(Registros contidos em um conjunto de dados)
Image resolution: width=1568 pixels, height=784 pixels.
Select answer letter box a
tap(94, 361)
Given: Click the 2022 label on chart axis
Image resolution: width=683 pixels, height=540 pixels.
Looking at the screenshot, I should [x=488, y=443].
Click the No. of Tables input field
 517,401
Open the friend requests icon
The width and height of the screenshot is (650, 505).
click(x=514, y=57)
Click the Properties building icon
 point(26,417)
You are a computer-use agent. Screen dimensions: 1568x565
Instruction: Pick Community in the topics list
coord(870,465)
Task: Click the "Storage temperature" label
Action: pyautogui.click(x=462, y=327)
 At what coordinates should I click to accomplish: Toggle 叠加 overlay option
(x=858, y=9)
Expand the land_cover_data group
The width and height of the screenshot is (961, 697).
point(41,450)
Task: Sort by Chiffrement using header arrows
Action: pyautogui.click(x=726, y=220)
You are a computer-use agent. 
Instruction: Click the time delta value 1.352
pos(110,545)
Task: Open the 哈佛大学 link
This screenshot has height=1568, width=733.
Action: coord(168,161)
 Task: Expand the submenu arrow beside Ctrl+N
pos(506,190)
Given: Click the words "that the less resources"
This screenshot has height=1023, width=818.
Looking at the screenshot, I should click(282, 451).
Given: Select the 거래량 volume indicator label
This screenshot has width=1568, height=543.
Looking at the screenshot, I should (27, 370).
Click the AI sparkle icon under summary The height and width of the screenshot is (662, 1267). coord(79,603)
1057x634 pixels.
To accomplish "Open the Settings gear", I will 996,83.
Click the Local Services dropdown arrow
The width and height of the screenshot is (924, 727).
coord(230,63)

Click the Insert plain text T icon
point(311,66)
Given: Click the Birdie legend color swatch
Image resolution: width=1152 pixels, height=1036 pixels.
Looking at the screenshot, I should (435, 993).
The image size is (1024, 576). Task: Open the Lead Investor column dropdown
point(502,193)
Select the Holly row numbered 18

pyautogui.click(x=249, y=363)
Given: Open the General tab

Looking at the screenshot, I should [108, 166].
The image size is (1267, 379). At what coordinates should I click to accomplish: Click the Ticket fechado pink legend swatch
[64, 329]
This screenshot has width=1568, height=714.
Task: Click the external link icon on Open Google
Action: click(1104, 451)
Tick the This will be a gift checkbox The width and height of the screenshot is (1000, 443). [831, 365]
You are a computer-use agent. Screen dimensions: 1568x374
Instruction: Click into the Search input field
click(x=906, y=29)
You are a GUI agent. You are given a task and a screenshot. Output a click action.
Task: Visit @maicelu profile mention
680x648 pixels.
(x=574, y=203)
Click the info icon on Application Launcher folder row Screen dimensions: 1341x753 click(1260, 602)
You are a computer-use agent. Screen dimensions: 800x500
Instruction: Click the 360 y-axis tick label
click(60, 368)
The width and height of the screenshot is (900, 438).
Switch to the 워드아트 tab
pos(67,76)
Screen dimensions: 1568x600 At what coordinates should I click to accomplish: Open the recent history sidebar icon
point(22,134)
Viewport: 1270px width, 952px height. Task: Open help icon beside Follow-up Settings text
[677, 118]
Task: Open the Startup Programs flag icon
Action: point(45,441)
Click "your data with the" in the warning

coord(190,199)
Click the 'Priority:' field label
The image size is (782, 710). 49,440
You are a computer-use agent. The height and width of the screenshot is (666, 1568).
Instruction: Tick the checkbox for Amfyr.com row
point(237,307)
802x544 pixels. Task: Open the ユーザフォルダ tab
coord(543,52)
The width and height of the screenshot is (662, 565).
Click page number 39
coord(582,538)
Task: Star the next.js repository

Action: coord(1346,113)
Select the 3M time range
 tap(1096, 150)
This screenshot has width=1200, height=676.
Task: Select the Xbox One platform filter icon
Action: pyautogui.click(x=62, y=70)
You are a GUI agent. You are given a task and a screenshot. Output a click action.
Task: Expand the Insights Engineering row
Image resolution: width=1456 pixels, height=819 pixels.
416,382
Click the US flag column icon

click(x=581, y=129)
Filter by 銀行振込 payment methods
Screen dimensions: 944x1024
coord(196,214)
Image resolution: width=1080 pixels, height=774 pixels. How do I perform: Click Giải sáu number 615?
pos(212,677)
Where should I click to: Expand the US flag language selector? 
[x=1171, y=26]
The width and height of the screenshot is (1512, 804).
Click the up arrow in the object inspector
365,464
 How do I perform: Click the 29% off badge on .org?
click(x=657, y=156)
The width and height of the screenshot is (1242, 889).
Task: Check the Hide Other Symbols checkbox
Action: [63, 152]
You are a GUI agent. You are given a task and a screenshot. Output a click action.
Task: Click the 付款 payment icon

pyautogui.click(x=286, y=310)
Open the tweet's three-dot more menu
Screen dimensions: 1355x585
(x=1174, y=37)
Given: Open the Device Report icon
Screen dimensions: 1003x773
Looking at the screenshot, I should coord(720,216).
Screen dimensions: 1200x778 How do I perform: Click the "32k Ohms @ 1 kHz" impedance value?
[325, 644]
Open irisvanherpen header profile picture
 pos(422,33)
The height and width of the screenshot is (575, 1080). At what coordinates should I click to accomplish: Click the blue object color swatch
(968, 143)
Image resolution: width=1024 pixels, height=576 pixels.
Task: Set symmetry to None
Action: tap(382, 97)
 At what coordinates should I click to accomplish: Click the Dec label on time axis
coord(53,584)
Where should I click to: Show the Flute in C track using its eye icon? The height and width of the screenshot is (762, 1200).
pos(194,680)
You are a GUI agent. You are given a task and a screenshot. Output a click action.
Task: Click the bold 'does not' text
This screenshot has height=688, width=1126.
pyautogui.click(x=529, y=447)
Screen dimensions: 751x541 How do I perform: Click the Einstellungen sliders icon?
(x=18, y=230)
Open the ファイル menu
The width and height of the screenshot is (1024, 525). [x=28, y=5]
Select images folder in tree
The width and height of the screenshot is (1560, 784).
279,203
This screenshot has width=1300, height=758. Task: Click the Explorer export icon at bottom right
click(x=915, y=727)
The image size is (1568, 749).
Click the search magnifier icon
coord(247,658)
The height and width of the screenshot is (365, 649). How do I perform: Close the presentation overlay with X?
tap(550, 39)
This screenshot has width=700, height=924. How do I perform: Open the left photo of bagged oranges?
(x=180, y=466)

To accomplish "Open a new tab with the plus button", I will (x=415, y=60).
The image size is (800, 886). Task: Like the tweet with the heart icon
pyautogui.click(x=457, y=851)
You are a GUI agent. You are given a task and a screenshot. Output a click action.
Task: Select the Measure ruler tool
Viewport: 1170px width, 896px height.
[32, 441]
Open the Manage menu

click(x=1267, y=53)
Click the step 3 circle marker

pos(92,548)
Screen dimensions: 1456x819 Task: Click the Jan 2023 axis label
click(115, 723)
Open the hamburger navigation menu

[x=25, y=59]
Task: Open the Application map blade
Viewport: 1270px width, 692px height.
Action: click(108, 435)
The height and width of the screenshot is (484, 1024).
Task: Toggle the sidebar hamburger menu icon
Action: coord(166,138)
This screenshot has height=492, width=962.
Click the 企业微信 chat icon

Enunciado: Apresente todas as linhas dos registros acima em que aparece a palavra "size".

Resultado do exercício:
The image size is (1024, 576). Task: Open the Lead Investor column dropdown
The image size is (1267, 379). At what coordinates should I click to accomplish: Click the Ticket fechado pink legend swatch
The image size is (782, 710). 49,440
The image size is (1568, 749).
The image size is (800, 886). Task: Like the tweet with the heart icon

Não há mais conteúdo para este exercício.